Surrounding the domes are a range of information stations designed in the exhibit’s striking style, which rests somewhere between Paris Metro station, melting candle and Gothic children’s picture book.

On the front side of these kiosks are fun bug facts, such as the sting of a bullet ant feeling “like walking over flaming charcoal with a 3-inch nail embedded in your heel,” according to the fellow who was willing to try it out. On the back you can go deeper by watching video of a scientist who studies said bug or bug topic.

All of this is augmented by a considerable number of bug specimens, including some of the biggest and most stomach-turning, from the Field’s own collection, which was at more than 17,000,000 insects at the time of the “Specimens” exhibition.

“Of course everyone in insects is excited about having finally insects on exhibit,” said Petra Sierwald, curator of, you guessed it, insects. The last one was on spiders in 1995, she said, and, yes, the Field’s curator of insects knows that spiders are not insects, but arachnids are part of her department’s purview, too, as are her research specialty, millipedes, which are arthropods.

She understands that it’s not easy doing bugs. “They are hard to exhibit,” she said. And among the public, she added, trying to be diplomatic, “in general the appreciation of insects is not very high.”

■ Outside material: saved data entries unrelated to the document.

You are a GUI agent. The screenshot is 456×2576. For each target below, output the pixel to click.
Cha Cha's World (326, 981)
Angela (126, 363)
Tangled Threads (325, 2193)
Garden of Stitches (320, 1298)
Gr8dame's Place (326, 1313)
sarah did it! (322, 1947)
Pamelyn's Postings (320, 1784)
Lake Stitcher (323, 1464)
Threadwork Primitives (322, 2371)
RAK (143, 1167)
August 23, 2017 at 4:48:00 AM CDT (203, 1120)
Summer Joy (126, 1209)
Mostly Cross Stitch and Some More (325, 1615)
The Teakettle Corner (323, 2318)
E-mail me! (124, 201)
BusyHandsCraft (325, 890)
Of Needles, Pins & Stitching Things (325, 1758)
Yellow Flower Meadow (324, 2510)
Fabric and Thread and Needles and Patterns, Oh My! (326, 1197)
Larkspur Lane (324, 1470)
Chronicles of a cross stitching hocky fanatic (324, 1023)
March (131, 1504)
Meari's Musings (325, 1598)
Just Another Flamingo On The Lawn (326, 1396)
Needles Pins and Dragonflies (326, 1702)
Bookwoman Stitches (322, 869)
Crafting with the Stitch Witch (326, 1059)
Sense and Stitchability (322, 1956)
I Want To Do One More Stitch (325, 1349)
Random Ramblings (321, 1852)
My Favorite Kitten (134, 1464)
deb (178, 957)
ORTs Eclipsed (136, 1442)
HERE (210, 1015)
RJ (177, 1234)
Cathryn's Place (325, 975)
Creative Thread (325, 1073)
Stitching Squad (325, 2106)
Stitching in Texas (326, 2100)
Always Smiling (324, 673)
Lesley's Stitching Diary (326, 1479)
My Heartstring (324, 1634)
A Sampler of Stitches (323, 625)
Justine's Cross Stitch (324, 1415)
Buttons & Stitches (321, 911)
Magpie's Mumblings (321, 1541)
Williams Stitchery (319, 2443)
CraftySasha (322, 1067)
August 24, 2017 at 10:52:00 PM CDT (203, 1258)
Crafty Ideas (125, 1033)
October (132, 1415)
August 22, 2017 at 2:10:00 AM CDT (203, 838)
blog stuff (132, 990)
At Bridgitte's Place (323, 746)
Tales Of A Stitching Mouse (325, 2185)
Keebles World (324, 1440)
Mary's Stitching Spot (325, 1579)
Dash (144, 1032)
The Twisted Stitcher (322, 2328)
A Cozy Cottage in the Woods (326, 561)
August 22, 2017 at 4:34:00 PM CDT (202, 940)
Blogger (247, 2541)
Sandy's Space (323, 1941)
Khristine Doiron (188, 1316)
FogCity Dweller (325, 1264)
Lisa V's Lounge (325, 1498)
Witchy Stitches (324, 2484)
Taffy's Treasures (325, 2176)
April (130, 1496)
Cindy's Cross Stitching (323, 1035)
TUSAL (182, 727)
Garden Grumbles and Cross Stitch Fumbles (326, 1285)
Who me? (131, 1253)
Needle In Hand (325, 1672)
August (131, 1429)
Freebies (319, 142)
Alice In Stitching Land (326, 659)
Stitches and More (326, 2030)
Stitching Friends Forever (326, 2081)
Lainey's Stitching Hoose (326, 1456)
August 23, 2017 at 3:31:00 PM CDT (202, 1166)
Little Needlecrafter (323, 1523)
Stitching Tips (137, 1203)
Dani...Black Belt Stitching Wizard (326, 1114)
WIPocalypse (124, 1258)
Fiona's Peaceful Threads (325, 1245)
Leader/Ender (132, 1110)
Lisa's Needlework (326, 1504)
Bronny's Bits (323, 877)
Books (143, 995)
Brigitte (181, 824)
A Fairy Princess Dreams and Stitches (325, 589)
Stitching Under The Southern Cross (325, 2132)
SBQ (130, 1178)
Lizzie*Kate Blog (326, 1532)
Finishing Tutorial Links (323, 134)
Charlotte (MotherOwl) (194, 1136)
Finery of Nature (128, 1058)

But they are also “the most species-rich animal group on the planet” and an ancient one that has demonstrated astonishing ability to adapt and survive.

She switched from studying spiders to millipedes, she said, in part because so little of even the basic descriptive work had been done on millipedes. Her most recent work has been micro CT scanning on the pretty amazing millipede “copulatory organs,” she said.

Even more basic: Despite the name, the millipede with the most legs has 750. A centipede is a predator with one leg pair per body segment, while the millipede has double the leg pairs and feeds on rotting vegetation, a “detritivore,” in the splendid term.

This makes the animal, Sierwald said, “the top waste management company on the planet,” turning fallen leaves into fertilizer for eons.

There is huge promise in studying bugs, a point both Sierwald and the exhibition make. Centipede venom, for instance, blocks human pain receptors. Spider silk is a ridiculously strong substance. And some caterpillar venom can keep human blood from clotting.

There is a monkey, the scientist said, that rubs millipedes on its fur because the arthropods’ secretions make a great insect repellent.

“This shows the fantastic adaptations,” said Sierwald. “So in a way it’s an evolution story.”

The exhibit even, at the end, makes the case for mosquitoes. Yes, some species carry malaria and other deadly diseases. But they are also pollinators and food for birds and fish, and many only draw human blood as a non-preferred option.

Thankfully, this mild mosquito evangelism does not go so far as to include them in the live menagerie. That honor is reserved for larger, flightless bugs of docile temperament. So go ahead, hold the Madagascar cockroach and listen for its distinctive hiss. See if the blue death-feigning beetle will do its possum trick in your open palm. I’ll be watching from over here.